→ Work to be completed
Set down the data below without change, skipping the pictures it holds.

[Collected data]
━━━━━━━━

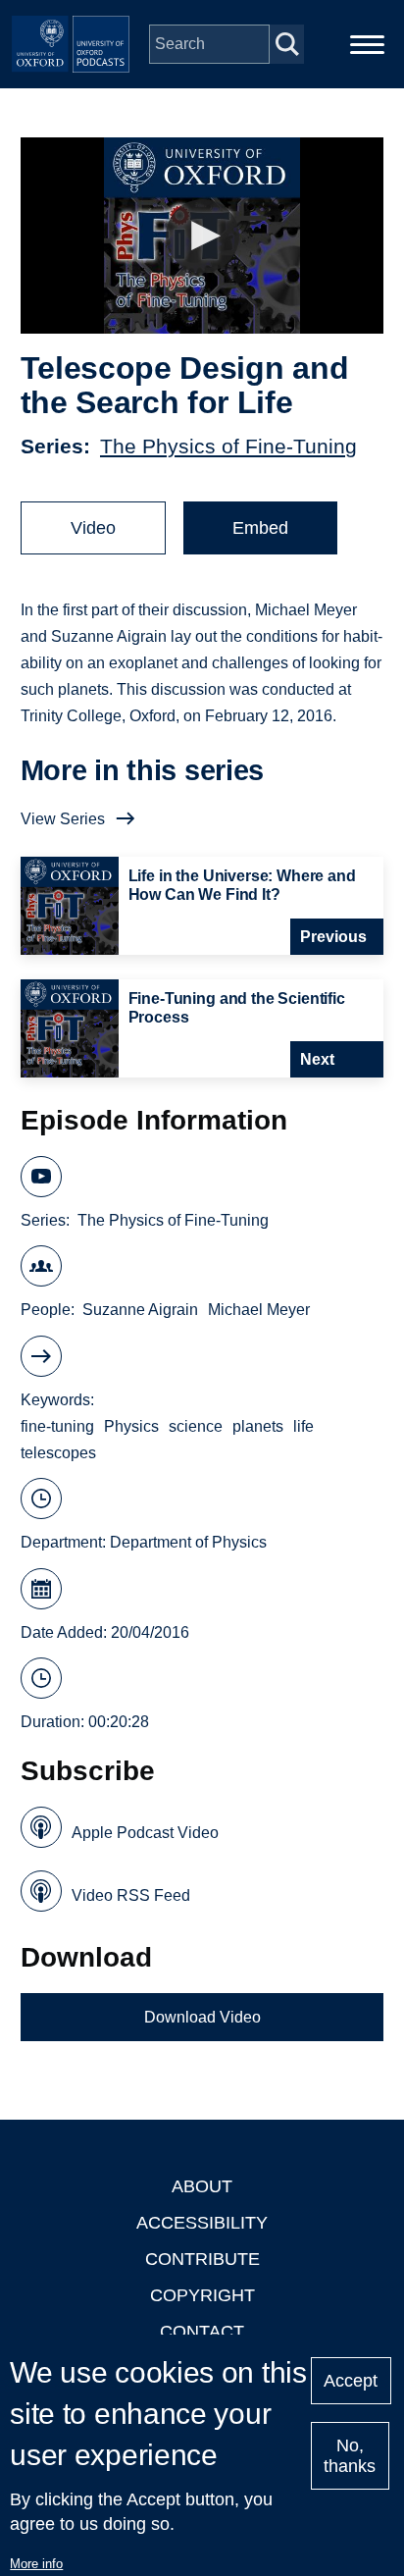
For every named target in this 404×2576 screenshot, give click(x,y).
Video (93, 528)
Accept (351, 2381)
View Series (63, 819)
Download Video (202, 2017)
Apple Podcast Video (145, 1832)
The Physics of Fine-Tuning (228, 446)
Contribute (202, 2259)
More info (36, 2563)
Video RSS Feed (131, 1895)
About (202, 2186)
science (196, 1426)
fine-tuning (57, 1426)
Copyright (202, 2295)
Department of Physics (188, 1542)
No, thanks (350, 2456)
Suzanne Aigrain (140, 1309)
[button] (202, 236)
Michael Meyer (259, 1309)
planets (257, 1426)
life (303, 1426)
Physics (131, 1426)
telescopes (58, 1453)
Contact (202, 2331)
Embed (260, 528)
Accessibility (202, 2223)
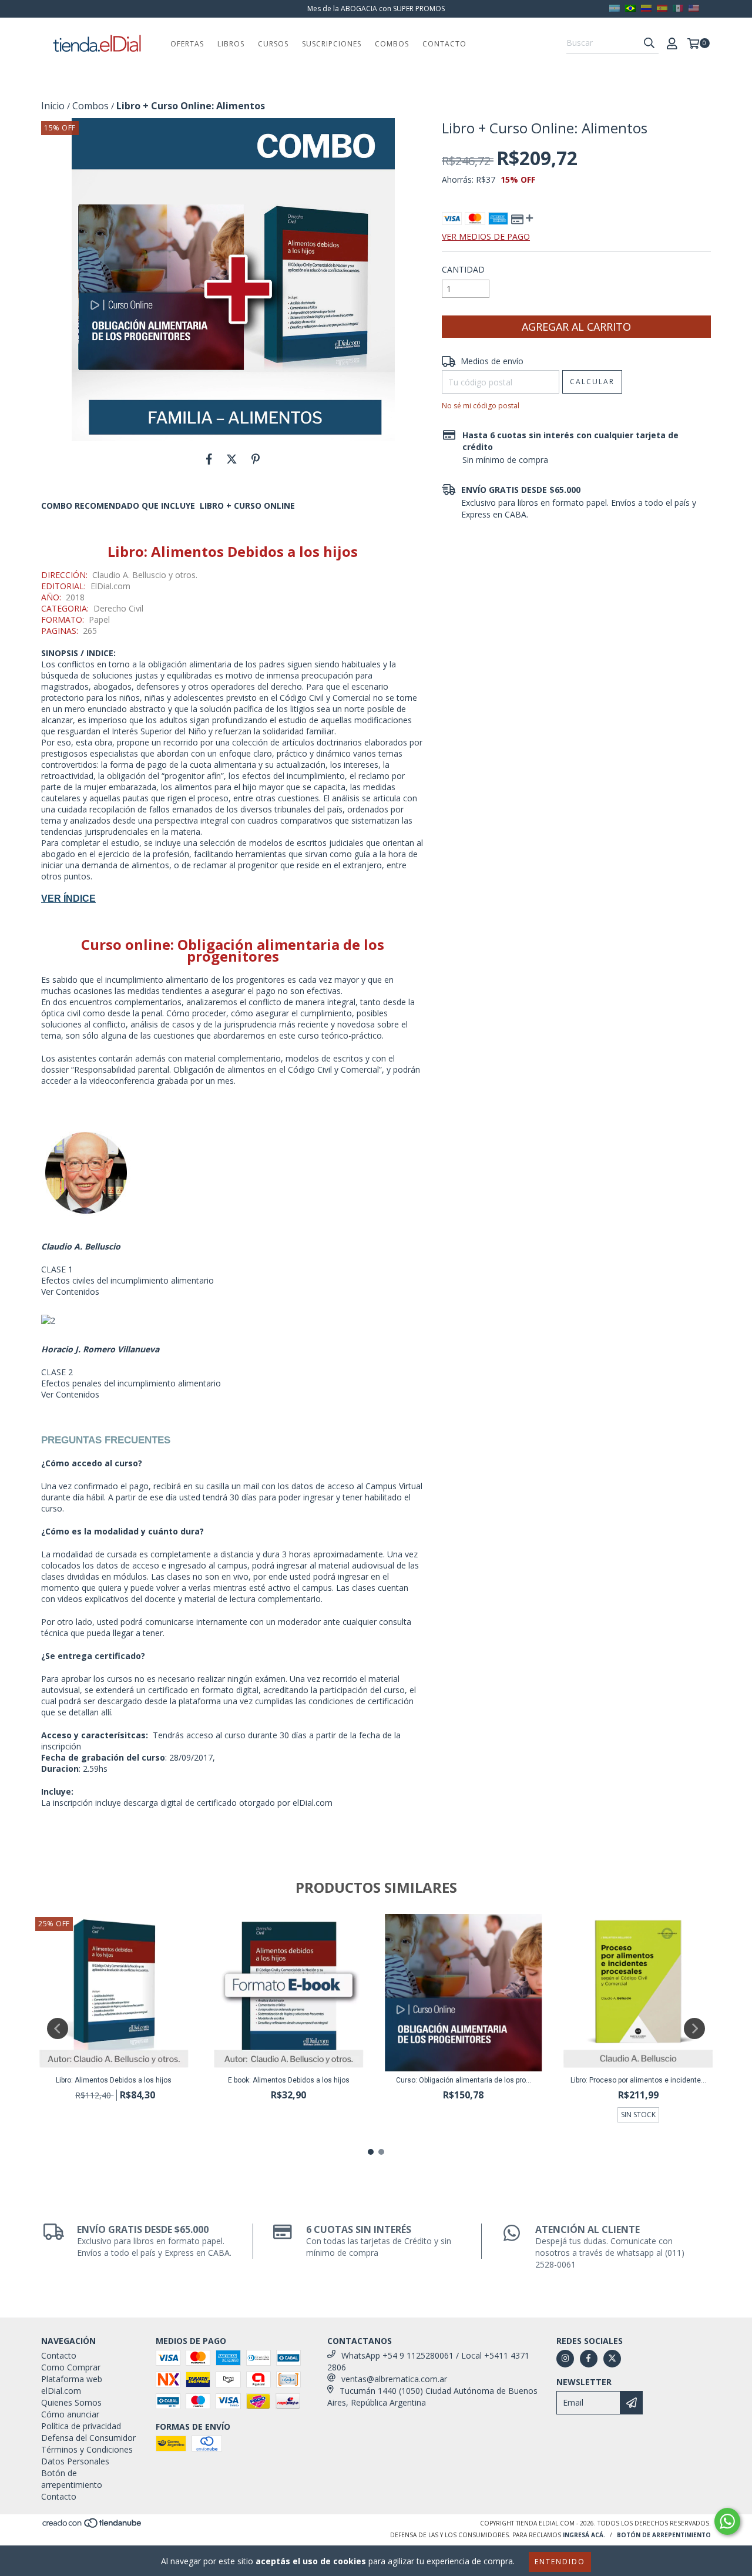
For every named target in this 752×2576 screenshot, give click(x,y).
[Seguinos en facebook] (588, 2358)
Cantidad (463, 269)
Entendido (560, 2562)
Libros (230, 44)
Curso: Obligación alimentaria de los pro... (463, 2080)
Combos (392, 44)
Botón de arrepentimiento (71, 2478)
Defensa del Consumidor (88, 2437)
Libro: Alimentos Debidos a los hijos (114, 2080)
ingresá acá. (584, 2535)
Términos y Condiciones (87, 2449)
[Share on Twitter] (231, 459)
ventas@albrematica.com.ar (394, 2378)
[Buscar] (649, 42)
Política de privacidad (81, 2425)
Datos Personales (75, 2461)
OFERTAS (187, 44)
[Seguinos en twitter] (612, 2358)
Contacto (444, 44)
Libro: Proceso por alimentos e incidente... (638, 2080)
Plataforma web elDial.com (71, 2384)
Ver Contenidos (70, 1291)
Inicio (53, 105)
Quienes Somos (71, 2402)
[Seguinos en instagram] (565, 2358)
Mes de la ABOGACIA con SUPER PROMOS (376, 9)
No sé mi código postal (480, 406)
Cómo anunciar (70, 2414)
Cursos (273, 44)
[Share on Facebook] (209, 459)
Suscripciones (331, 44)
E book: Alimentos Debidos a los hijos (289, 2080)
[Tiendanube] (92, 2526)
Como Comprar (70, 2367)
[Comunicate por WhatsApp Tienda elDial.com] (727, 2521)
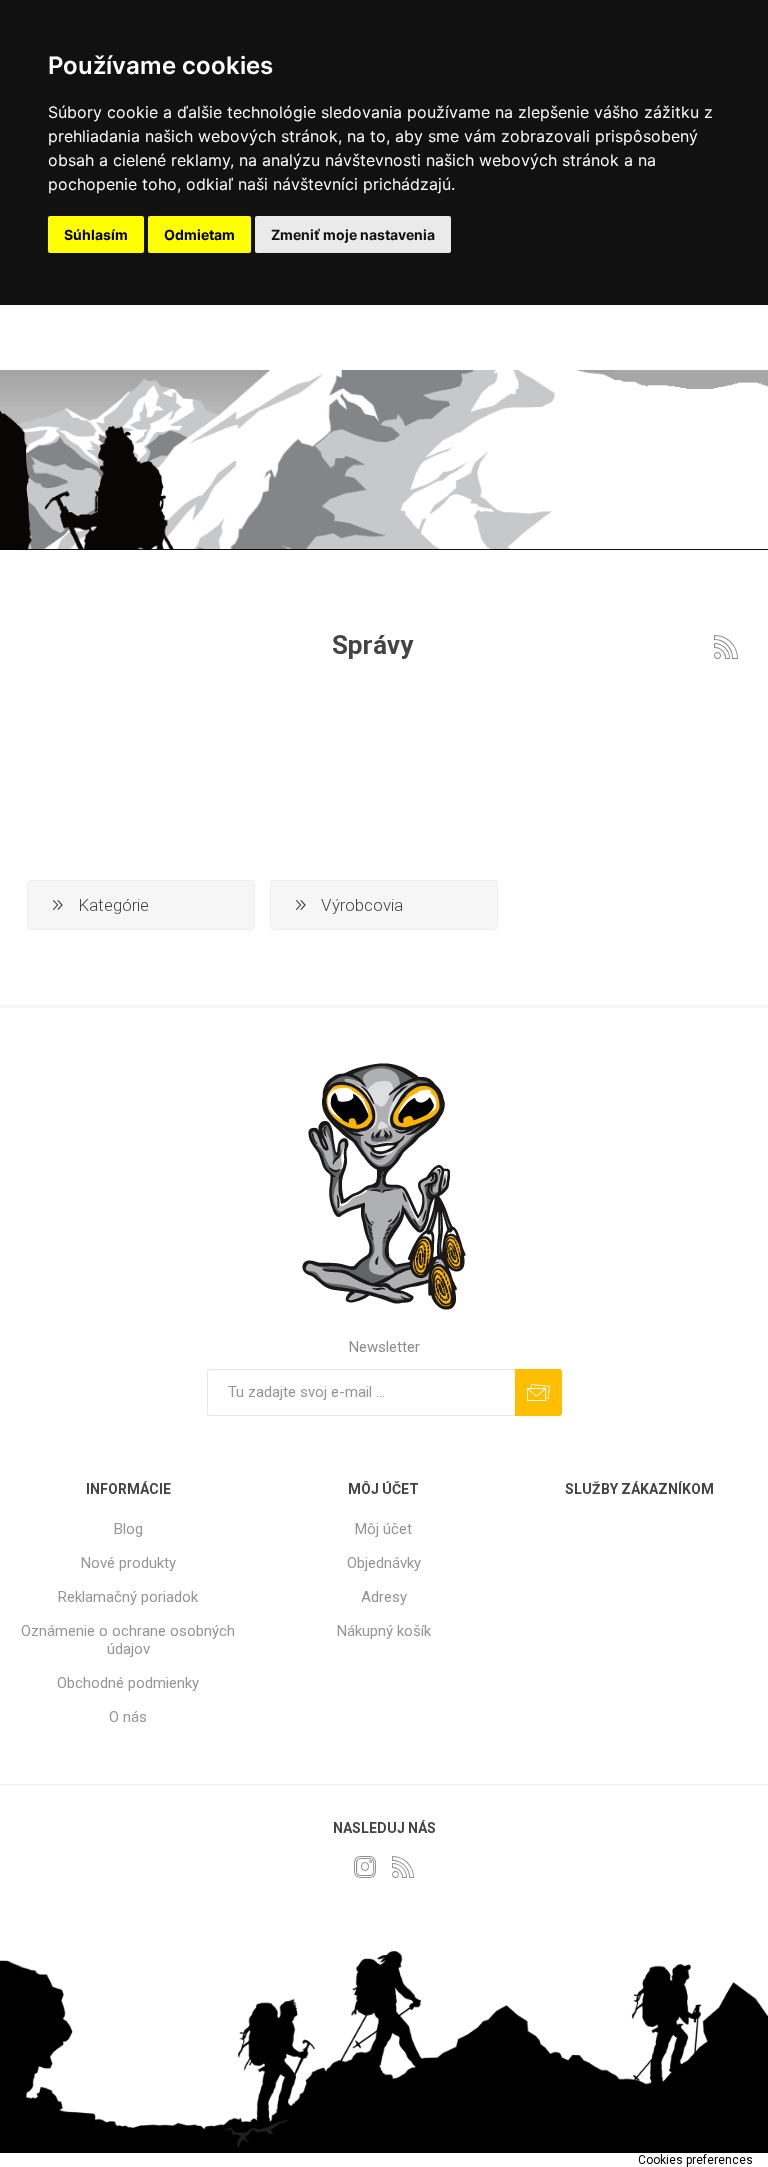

━━━━━━━━

→ Expected answer
For every named target in this 404×2576 screenshot, give click(x,y).
Video (93, 528)
Accept (351, 2381)
View Series (63, 819)
Download Video (202, 2017)
Apple Podcast Video (145, 1832)
The Physics of Fine-Tuning (228, 446)
Contribute (202, 2259)
More info (36, 2563)
Video RSS Feed (131, 1895)
About (202, 2186)
science (196, 1426)
fine-tuning (57, 1426)
Copyright (202, 2295)
Department of Physics (188, 1542)
No, thanks (350, 2456)
Suzanne Aigrain (140, 1309)
[button] (202, 236)
Michael Meyer (259, 1309)
planets (257, 1426)
life (303, 1426)
Physics (131, 1426)
telescopes (58, 1453)
Contact (202, 2331)
Embed (260, 528)
Accessibility (202, 2223)
For every named target in this 752×2576 screenshot, give click(x,y).
[Seguinos en facebook] (588, 2358)
Cantidad (463, 269)
Entendido (560, 2562)
Libros (230, 44)
Curso: Obligación alimentaria de los pro... (463, 2080)
Combos (392, 44)
Botón de arrepentimiento (71, 2478)
Defensa del Consumidor (88, 2437)
Libro: Alimentos Debidos a los hijos (114, 2080)
ingresá acá. (584, 2535)
Términos y Condiciones (87, 2449)
[Share on Twitter] (231, 459)
ventas@albrematica.com.ar (394, 2378)
[Buscar] (649, 42)
Política de privacidad (81, 2425)
Datos Personales (75, 2461)
OFERTAS (187, 44)
[Seguinos en twitter] (612, 2358)
Contacto (444, 44)
Libro: Proceso por alimentos e incidente... (638, 2080)
Plataforma web elDial.com (71, 2384)
Ver Contenidos (70, 1291)
Inicio (53, 105)
Quienes Somos (71, 2402)
[Seguinos en instagram] (565, 2358)
Mes de la ABOGACIA con SUPER PROMOS (376, 9)
No sé mi código postal (480, 406)
Cómo anunciar (70, 2414)
Cursos (273, 44)
[Share on Facebook] (209, 459)
Suscripciones (331, 44)
E book: Alimentos Debidos a los hijos (289, 2080)
[Tiendanube] (92, 2526)
Como Comprar (70, 2367)
[Comunicate por WhatsApp Tienda elDial.com] (727, 2521)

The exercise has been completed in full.